▶ **Task directions**:
Without the pictures, output the records below word for word.

**** Supplied records

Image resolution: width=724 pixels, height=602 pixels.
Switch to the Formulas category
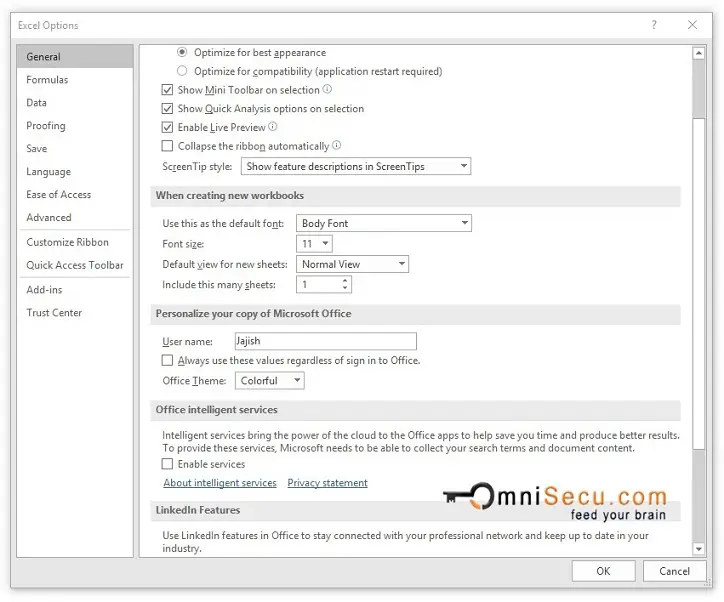47,80

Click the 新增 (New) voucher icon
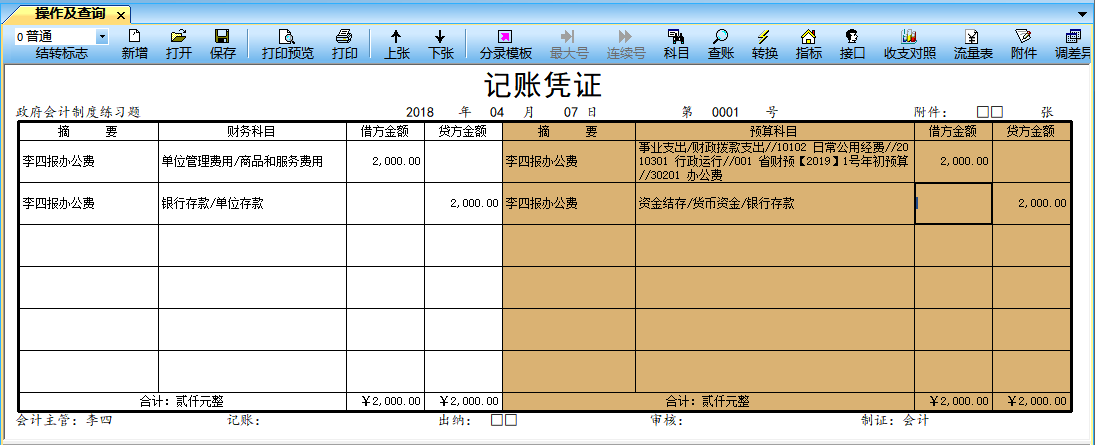click(x=135, y=44)
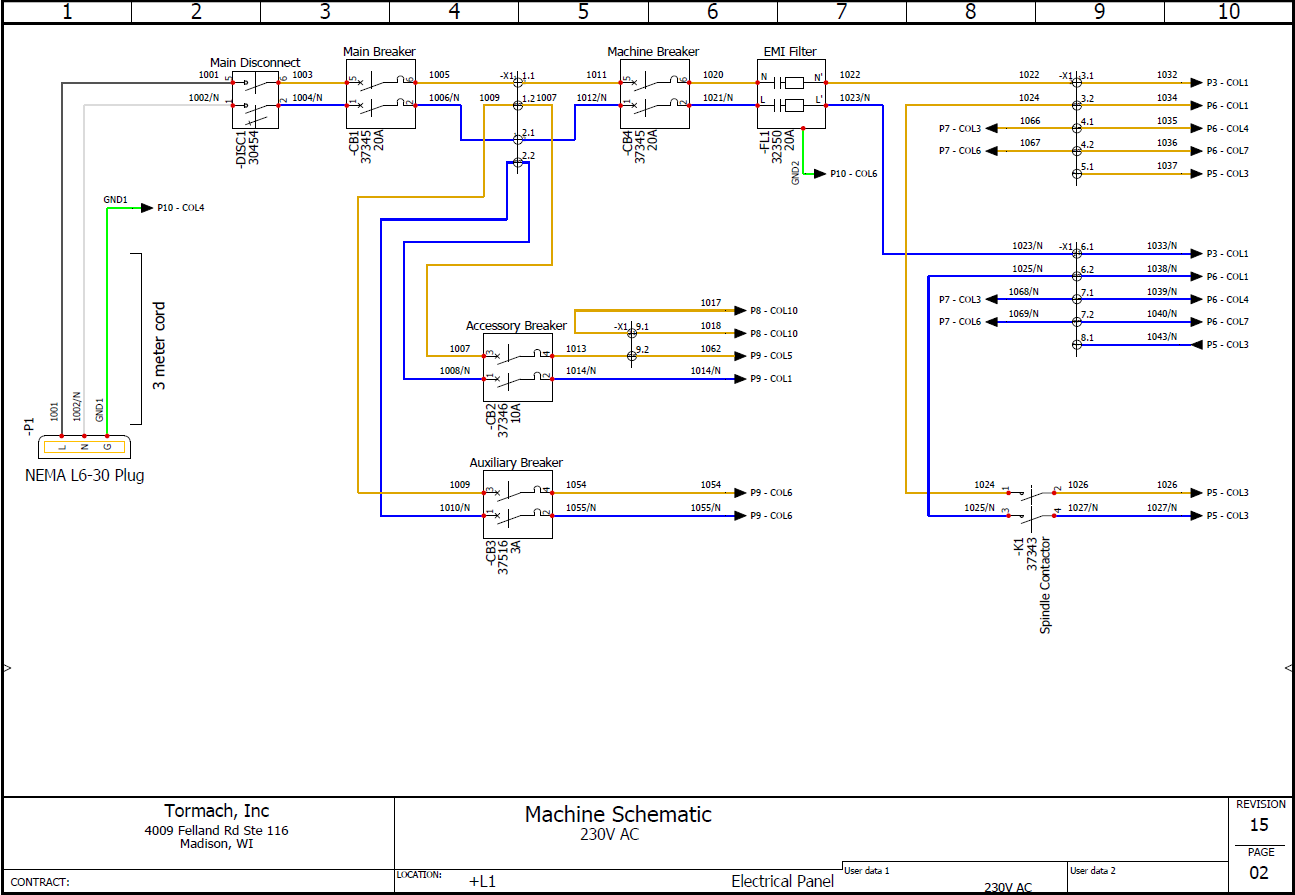Click the right-edge page arrow marker
This screenshot has width=1295, height=895.
click(x=1287, y=667)
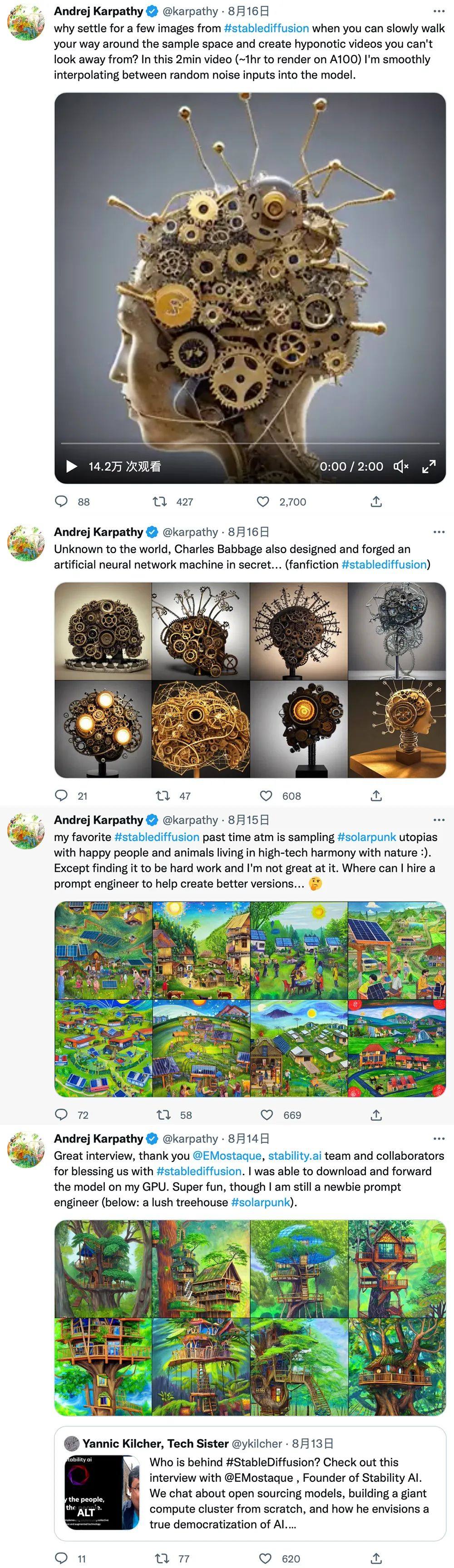This screenshot has height=1568, width=454.
Task: Open the sculpture with glowing light bulbs image
Action: (103, 729)
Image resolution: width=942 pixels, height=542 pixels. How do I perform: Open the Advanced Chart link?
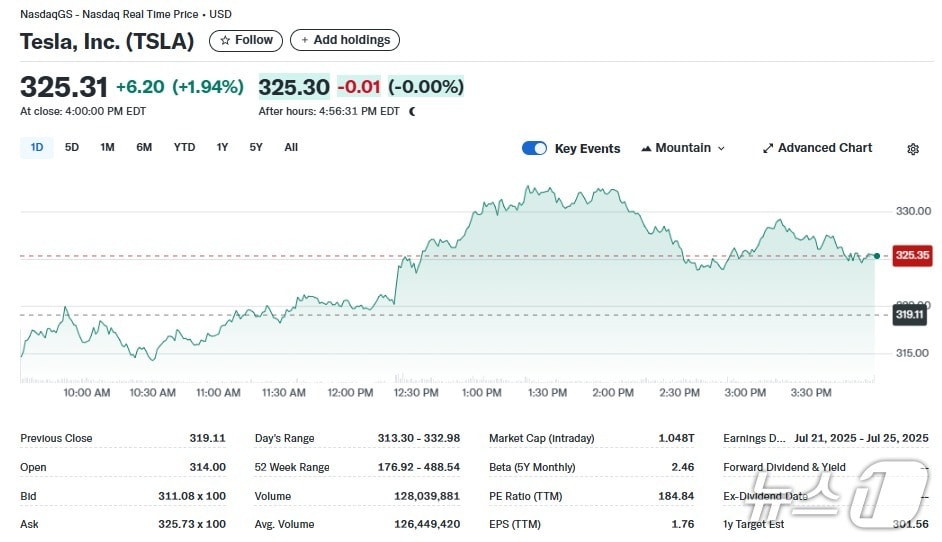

********

▶ **Exercise answer**:
Image resolution: width=724 pixels, height=602 pixels.
Switch to the Formulas category
47,80

Click the 新增 (New) voucher icon
click(x=135, y=44)
Click the right-edge page arrow marker
This screenshot has width=1295, height=895.
click(x=1287, y=667)
This screenshot has height=1568, width=454.
Task: Open the sculpture with glowing light bulbs image
Action: (103, 729)
Image resolution: width=942 pixels, height=542 pixels. How do I perform: Open the Advanced Chart link?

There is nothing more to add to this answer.